Lies and the Lying Liars who Tell Them: A Fair and Balanced Look at the Right by Al Franken
Absolutely brilliant! Franken turns the words of the American right against them...with hilarious consequences. The "Supply Side Jesus" cartoon is still one of the best pieces of political satire I've ever seen.
The Big Red Machine by Stephen Clarkson
Clarkson charts the Liberal Party's dominance from 1968 to 2004, through a series of election essays. Even Tories may like this one since Clarkson is often critical of the Liberal Party, and is downright vicious towards Turner and Martin.
Juggernaut by Susan Delacourt
This one makes for a more enjoyable read in 2006 than it did in 2003, because you can look back and try and find the signs and hints for all that went wrong during the Martin months in power.
The Antagonist by Lawrence Martin
One of the best political biographies I've ever read. Martin delves into every facet of Bouchard's life and comes out painting him as a mentally unstable individual with delusions of grandeur.
Straight from the Heart by Jean Chretien
A not too surprisingly folksy book which gives a lot of insight into what makes Jean Chretien tick. People often forget everything Chretien did before becoming PM and, truth be told, it's probably more interesting than what he did as Prime Minister.
Chretien: The Will to Win by Lawrence Martin
Martin also penned "The Iron Man" as a sequel and both are good reads although, as a Chretien fan, I'm partial to the first of the two.
My Life by Bill Clinton
If you have a few hundred hours to kill, the book makes for a fascinating read and you can learn a lot about American politics in the 80s and 90s. I'd recommend skipping the first 300 pages unless you're really curious about what lessons Bill Clinton learned in Grade 9 band camp.
Pierre by Nancy Southam
There are a million books about Trudeau the politician you can read and, truth be told, none of them have ever stood out to me above the rest.

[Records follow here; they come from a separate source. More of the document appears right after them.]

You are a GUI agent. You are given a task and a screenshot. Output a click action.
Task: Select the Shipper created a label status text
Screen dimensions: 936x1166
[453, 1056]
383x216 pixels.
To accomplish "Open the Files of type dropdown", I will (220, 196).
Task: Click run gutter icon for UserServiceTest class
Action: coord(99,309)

The reason I include this one on my list is that it looks into the personal side of Trudeau's life and has anecdotes provided by a wide range of people from Jimmy Carter to Barbara Streisand.
Fights of our Lives by John Duffy
Far be it from me to speak glowingly of any members of the Board, but John Duffy does a good job charting key elections in Canadian history. The pictures and battle plans he includes add a lot to the book.
Bastards & Boneheads by Will Ferguson
Trudeau was a bastard. Clark was a bonehead. I'd say the jury is still out on Harper, but he's looking more like a "bastard" so far. This book is just funny and a good way to read up on Canadian history for those who aren't big on academic reads.
Egotists and Autocrats by George Bowering
Another piece of non-fiction which makes for an enjoyable read. Bowering's prelude to the Mulroney chapter where he tells the story of wanting to replace the entire chapter with "the less said about this, the better", is hilarious and he does a good job mixing in poems, jokes, and anecdotes. Bonus marks for giving equal ink to the Mackenzies, Tuppers and Bowels (that one came out kind of wrong...d'oh) of the world.